Conversations are critical
I’ve said it before, and so have most bloggers who were there, the conversations in the hallway and at the end of the day are as critical to what you will learn at a conference as the sessions. Sometimes they are more important, because as much as we are all intrigued by shiny new tools, its our personal relationships that make them work best. This blog would be nothing without the ongoing support I get from readers. My practice relies on my relationships with students and parents (however imperfect those may sometimes be). Conversations I had outside of Brian Bridge’s session with Brian and others, helped contextualize his presentation. My conversations with others about Common Core, were my first indication of a disconnect between the implementation timeline, and fiscal reality.
Meeting new folks
I solidified some existing relationships with others, and met some new folks at the conference. I will admit that I did not have as much “quality time” with new folks as I have at past conferences (NECC 2009 in D.C. was great for this). Part of the issue was I that was staying with friends about 5 miles from the conference center, and was spending time getting to know them and their lives since they moved down to San Diego. Given the short time frame, and the large amount of information and people, something will always come up short at a conference like this. I’ll be hitting EduCampSFBay in August, and plan to dig in more deeply then.
Learning about new things
This conference, I resolved to learn more about K-12 online education. I feel like I’m at the start of that journey, and both the session I attended on the subject, and conversations I had are helping clarify some of my thinking on this subject. I’m not sure what conclusions I’ve come to, but it’s clear that this is a trend that is moving rapidly, and has already outpaced my sluggish attentions to it.
I was supposed to look for new iPad and iPod Touch applications for ELD and other ELD resources. I did not do as a good a job on that particular endeavor.
Finding out more about things that are critical to my practice
Once again, I think I was more focused on the big picture of issues like Common Core, and K-12 Online, and did not pay as much attention to applications in the classroom, etc. I look to EduCampSFBay, which will be smaller, and less structured, to fill in that gap. The timing, before I return to school, will also be helpful.
ISTE at an intersection
I feel like I’m at crossroads in my practice, and in how I did this conference. I think that ISTE itself is in a transition, and it wasn’t always pretty. The opening keynote looks stranger, and stranger as time goes by. Taped video remarks from Secretary Arne Duncan representing the forces of technology as more of the same (but pretending to be different), Sir Ken Robinson leading a panel discussion (not his forte, IMHO), and a mixed bag of panelists. It all has the feeling of the “blender” approach–throw in a bunch of stuff I like and a little I don’t and the strawberries will hid the flavor of the kale! I don’t know if it’s in its death throes, but iSTE may be past the point of pleasing all its constituencies.
Why can’t we be friends?
There is something about online and EdTech that does not always bring out the best in all of us.
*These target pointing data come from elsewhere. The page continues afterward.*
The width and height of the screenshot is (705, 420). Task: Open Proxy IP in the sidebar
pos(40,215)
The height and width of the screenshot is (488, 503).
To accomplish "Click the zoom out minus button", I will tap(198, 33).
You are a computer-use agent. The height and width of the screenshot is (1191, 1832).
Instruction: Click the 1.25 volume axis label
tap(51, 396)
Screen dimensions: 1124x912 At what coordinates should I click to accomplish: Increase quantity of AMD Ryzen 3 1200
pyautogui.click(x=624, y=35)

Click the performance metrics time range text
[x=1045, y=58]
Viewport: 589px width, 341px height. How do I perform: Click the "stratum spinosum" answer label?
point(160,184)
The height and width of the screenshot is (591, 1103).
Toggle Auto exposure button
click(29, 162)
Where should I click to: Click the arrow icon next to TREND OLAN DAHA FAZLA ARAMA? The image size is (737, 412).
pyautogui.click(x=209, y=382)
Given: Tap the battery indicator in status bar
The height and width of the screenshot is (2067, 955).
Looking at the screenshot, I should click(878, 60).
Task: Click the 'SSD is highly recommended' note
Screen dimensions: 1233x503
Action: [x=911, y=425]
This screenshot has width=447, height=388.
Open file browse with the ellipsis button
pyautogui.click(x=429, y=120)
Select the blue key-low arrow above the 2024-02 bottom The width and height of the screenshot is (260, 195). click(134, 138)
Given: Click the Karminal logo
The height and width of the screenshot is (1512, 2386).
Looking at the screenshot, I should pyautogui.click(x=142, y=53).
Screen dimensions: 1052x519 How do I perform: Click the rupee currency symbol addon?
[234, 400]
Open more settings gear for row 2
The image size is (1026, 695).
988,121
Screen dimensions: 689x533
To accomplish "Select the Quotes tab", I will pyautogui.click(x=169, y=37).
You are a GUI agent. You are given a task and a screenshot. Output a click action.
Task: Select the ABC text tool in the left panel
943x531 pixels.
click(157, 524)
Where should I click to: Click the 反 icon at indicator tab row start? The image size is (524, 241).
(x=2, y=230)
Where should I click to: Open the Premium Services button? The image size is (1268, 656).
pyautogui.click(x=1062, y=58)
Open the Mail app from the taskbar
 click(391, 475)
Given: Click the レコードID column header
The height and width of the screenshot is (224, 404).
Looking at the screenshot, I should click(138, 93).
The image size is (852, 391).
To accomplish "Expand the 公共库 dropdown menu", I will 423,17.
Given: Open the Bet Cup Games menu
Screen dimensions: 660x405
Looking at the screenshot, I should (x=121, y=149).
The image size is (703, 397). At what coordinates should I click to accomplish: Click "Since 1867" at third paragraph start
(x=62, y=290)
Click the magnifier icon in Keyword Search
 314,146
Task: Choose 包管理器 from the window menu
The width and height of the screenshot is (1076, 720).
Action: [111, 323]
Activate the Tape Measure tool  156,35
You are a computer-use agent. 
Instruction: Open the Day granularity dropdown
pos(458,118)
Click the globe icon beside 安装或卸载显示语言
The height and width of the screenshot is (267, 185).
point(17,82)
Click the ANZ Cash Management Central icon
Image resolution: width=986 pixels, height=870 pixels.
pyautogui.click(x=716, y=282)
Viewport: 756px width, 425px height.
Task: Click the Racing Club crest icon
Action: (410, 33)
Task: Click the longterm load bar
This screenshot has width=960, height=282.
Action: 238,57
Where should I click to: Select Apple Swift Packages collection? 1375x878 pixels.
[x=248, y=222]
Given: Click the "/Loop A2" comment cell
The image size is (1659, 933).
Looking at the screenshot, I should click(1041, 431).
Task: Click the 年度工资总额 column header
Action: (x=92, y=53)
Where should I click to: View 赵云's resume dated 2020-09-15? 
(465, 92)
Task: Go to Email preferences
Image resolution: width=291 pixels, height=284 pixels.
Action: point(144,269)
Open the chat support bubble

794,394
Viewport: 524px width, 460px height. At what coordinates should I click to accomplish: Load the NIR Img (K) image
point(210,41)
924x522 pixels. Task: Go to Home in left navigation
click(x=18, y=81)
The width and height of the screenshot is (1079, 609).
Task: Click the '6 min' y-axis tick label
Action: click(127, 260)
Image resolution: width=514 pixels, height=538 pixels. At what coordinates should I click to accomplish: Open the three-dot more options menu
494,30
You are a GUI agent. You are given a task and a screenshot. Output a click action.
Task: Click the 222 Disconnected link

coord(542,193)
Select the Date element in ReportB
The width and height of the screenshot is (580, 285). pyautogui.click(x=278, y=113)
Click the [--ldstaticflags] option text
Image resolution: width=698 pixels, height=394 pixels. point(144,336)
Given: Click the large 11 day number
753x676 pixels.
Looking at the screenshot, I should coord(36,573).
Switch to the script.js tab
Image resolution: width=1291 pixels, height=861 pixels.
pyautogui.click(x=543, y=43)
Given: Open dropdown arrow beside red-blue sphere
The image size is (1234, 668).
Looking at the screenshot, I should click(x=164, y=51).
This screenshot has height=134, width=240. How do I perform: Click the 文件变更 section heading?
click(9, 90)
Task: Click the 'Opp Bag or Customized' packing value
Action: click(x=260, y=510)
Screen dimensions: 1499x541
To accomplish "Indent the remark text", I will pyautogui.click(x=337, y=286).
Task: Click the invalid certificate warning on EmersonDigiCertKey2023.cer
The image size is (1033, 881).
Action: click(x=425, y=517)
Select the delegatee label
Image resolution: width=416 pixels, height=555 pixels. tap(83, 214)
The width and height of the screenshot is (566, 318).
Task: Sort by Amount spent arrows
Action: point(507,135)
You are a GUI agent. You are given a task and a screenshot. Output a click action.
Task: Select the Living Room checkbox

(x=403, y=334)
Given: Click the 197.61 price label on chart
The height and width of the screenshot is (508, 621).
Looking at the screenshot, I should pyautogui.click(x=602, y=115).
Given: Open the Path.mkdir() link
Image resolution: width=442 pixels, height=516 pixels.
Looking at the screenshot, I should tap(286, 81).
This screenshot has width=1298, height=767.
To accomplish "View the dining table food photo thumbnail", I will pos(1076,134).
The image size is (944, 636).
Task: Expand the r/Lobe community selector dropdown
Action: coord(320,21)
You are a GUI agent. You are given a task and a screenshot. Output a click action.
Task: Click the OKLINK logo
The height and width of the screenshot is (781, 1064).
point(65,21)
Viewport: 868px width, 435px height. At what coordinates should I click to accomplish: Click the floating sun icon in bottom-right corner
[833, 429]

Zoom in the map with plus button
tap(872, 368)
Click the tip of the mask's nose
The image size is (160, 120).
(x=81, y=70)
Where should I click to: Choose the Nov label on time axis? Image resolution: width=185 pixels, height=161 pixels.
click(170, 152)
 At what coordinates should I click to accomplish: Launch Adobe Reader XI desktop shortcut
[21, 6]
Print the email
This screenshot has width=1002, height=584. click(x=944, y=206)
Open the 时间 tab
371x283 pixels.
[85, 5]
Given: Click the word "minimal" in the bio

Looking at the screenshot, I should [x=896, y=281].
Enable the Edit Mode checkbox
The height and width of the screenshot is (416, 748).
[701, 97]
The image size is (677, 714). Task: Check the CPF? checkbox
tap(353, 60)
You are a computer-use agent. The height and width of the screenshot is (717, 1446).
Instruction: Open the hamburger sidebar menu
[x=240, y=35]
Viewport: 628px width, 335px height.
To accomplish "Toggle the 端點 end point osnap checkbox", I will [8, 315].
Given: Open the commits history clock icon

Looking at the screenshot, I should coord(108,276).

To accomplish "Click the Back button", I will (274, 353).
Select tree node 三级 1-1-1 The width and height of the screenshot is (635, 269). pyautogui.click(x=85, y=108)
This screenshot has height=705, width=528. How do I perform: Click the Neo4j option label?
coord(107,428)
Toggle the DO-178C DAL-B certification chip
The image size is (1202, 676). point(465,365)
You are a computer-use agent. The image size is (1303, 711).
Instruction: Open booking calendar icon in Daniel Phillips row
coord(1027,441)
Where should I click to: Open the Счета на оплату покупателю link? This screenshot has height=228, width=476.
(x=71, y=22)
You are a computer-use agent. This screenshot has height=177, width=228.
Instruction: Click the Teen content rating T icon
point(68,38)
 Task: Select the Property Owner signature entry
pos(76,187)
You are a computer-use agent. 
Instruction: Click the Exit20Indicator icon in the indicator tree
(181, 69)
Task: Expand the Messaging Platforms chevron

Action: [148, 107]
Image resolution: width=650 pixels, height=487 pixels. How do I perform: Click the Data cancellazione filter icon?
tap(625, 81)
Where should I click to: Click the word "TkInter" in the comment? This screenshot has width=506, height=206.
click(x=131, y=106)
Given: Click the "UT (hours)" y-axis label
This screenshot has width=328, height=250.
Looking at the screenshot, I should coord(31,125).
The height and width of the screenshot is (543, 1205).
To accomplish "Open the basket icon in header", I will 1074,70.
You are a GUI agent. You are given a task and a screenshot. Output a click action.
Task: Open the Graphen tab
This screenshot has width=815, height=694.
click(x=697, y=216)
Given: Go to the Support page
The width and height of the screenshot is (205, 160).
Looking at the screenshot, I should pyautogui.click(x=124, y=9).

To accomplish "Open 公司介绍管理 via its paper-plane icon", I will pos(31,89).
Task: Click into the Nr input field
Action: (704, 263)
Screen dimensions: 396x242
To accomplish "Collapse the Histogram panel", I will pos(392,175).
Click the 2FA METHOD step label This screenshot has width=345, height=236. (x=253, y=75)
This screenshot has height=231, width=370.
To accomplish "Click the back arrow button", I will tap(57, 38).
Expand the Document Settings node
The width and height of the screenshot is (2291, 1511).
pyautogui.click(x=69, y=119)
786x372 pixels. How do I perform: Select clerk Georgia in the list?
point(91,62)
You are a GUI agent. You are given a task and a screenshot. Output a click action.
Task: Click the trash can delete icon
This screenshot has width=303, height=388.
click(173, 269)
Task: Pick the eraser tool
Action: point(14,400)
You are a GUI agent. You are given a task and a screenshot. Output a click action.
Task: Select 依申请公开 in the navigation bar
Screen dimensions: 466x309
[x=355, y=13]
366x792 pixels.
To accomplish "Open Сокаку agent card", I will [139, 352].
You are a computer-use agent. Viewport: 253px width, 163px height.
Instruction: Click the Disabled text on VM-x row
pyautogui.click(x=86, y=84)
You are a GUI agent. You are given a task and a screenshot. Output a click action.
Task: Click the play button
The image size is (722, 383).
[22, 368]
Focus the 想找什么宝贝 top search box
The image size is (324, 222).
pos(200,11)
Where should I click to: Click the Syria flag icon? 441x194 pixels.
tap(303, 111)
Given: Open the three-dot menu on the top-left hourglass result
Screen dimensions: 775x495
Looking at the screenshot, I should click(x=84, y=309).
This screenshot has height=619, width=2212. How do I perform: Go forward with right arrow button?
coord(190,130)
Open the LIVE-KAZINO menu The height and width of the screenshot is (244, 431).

I heard of at least two roommate fiascoes and one Twitter-based fallout between folks who’ve known each other since back in the EdTech-day. I’m just going to say, this doesn’t seem to happen at ASCD or other types of conferences. I think getting to know each other online can put pressure on us when we do finally meet face-to-face. I also wonder if the newness, and the fact that we can build constituencies and followers outside the academy attracts a certain personality, shall we say. I may have that personality myself.
My take-away? Pick your roommates very carefully. Once you find a good conference buddy for travel or sharing a room, stick with them. My critical question is not, will they entertain me for 9 hours straight (the drive time from this conference back home), but are they comfortable with long silences that result from a trip that is that long. Even with a roommate, you’re spending all day talking to people at the conference. I really appreciate someone who is happy to just sit quietly for a bit and let it all sink in.